Past Biennales

The 2025 Ballarat International Foto Biennale marked the 11th edition of the festival, first established in 2005.

Running from 23 August to 19 October 2025, the festival once again transformed Ballarat into a city-wide celebration of photography and lens-based art. The Core Program showcased significant Australian and international artists, anchored by three headline exhibitions: I Love Campbell by British-Ghanaian artist Campbell Addy; Enninful x Mapplethorpe, featuring original silver gelatin prints by Robert Mapplethorpe curated by Edward Enninful OBE; and Catherine Leroy: One-Way Ticket to Vietnam 1966–1968, presenting the remarkable photography of French photojournalist Catherine Leroy.

The Core Program also included Prompted Peculiar, the international AI photography prize, the Martin Kantor Portrait Prize, Long Exposure: The Legacy of Prahran College, and Thành Phẩm by Lê Nguyên Phương.

The festival continued to champion creative experimentation and public engagement. The Outdoor Program brought large-scale photographic installations and artist commissions to laneways, historic buildings, and civic sites, including works such as Mumu Mirri, Memory Matrix, and Guma, inviting audiences to encounter art through movement, everyday spaces, and shared social environments.

The Open Program extended across Ballarat’s galleries, cafés, shopfronts, cultural venues, and temporary spaces, enabling artists at all stages to present new work and engage with festival audiences. This city-wide approach reinforced the Biennale’s role in supporting local creative practice, arts access, and regional cultural tourism.

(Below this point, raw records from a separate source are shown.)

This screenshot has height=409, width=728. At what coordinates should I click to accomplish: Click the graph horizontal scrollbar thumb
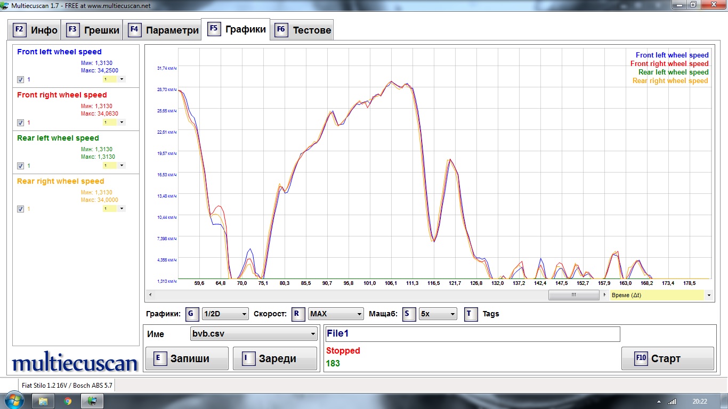coord(573,295)
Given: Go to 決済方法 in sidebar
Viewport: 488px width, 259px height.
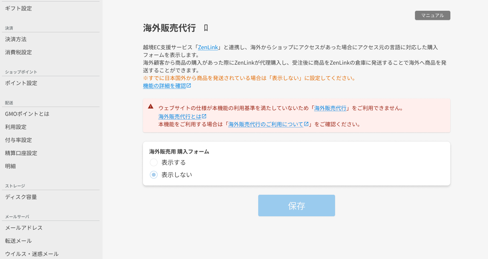Looking at the screenshot, I should [x=16, y=39].
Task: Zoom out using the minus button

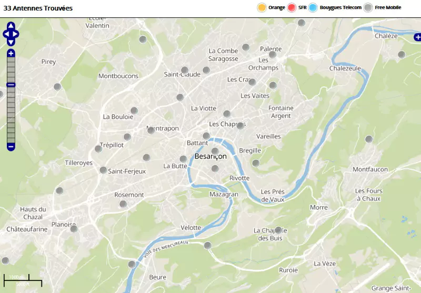Action: [11, 146]
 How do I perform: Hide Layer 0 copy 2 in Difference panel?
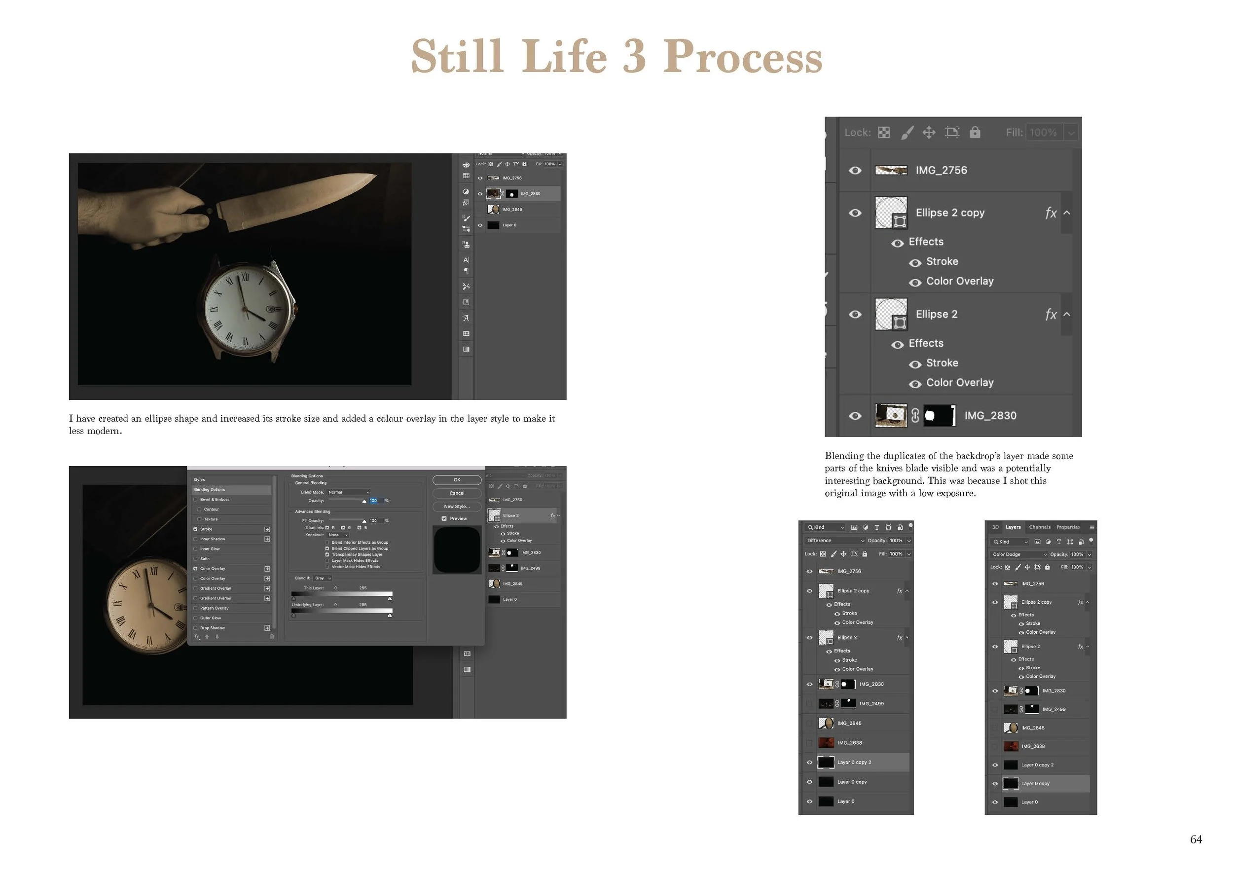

Across the two-month festival, the public was invited to participate in workshops, artist talks, panel discussions, portfolio reviews, and special events, such as The Art of Lunch at RACV Goldfields Resort and curated visitor itineraries such as the Pyrenees Photo Trail and regional arts travel experiences.

The 2025 Biennale further strengthened Ballarat’s profile as a cultural destination and contributed to sector development by supporting artists, expanding audiences, building industry networks, and deepening community engagement with art and ideas.